MSCB

企業アクション
よみ:えむえすしーびー
監修:所得向上委員会 編集部(編集責任者:加藤 寛 編集方針
🗂 株価・企業を分析する ★★ 標準

「MSCB」とは

株式に換えるときの価格が株価に応じて修正される条項が付いた転換社債で、行使価額修正条項付きの資金調達手段の代表例です。

📌 投資判断のポイント

転換価額が直近の株価に合わせて修正される転換社債で、株価が下がるほど転換で発行される株式が増える。資金調達はしやすい一方、既存株主にとっての希薄化の規模が発行時点で確定しない。

詳しい仕組み・意味

MSCBはMoving Strike Convertible Bondの略です。通常の転換社債は、あらかじめ決めた転換価額で株式に換えられます。MSCBでは、この転換価額が一定の期間ごとに直近の株価を基準に修正されるため、株価が下がるほど一度の転換で受け取る株式の数が増えます。業績や財務の面で通常の増資が難しい企業にとっては、資金を確保しやすい手段です。
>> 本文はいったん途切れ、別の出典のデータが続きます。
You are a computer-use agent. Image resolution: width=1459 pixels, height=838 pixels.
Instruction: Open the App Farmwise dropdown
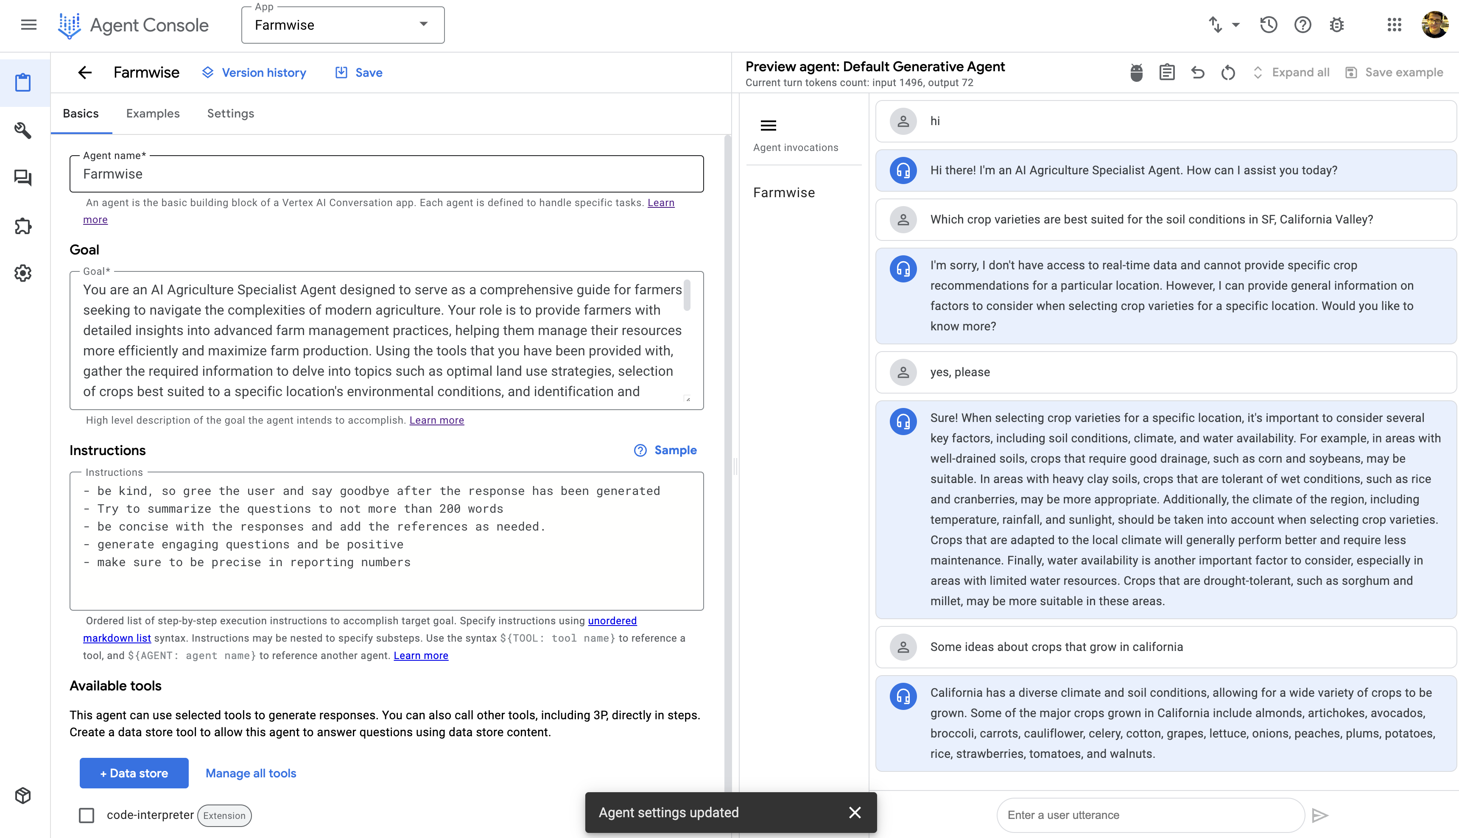[343, 25]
引き受けるのは主に証券会社や投資ファンドで、転換して得た株式を市場で売却していきます。

具体例・注意点

既存の株主にとっての懸念は、希薄化の規模が発行の時点で確定しないことです。引受先が転換後の株式を市場で売ると株価に下押しの圧力がかかり、下がった株価で次の転換が行われて株式数がさらに増えるという循環が起きることがあります。こうした問題を受けて、取引所や日本証券業協会は、1か月あたりの転換数量の制限や開示の充実といったルールを設けています。発行が発表されたときは、調達の目的と、転換で増える可能性がある株式数の上限を確認することが大切です。